:: Problem statement ::
Count the lines in the material below that contain the word "button". Reply with the number only.

Records:

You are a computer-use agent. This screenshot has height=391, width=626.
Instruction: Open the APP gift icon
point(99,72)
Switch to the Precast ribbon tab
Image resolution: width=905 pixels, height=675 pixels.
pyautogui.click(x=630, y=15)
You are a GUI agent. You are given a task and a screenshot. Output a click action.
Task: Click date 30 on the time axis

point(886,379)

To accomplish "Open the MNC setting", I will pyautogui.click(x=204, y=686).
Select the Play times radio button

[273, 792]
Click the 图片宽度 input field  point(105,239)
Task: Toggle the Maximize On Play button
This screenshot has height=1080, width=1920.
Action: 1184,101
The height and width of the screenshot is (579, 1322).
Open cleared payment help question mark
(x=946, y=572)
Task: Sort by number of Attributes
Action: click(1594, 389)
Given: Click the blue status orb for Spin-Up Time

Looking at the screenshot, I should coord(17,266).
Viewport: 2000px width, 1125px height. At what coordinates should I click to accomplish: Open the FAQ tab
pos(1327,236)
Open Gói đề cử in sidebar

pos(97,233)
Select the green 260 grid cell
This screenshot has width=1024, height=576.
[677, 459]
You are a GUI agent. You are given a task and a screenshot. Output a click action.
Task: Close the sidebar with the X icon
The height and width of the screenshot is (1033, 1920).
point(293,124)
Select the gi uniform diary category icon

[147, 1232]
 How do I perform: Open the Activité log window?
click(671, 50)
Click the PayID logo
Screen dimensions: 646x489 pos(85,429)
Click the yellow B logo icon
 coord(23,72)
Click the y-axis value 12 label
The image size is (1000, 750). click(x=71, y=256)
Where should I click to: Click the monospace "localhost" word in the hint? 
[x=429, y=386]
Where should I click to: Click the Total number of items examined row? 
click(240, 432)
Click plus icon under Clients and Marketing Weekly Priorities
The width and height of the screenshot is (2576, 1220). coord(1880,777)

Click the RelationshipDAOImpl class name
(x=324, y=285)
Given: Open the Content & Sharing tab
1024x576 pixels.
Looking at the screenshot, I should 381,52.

:: Solution to this exercise ::
2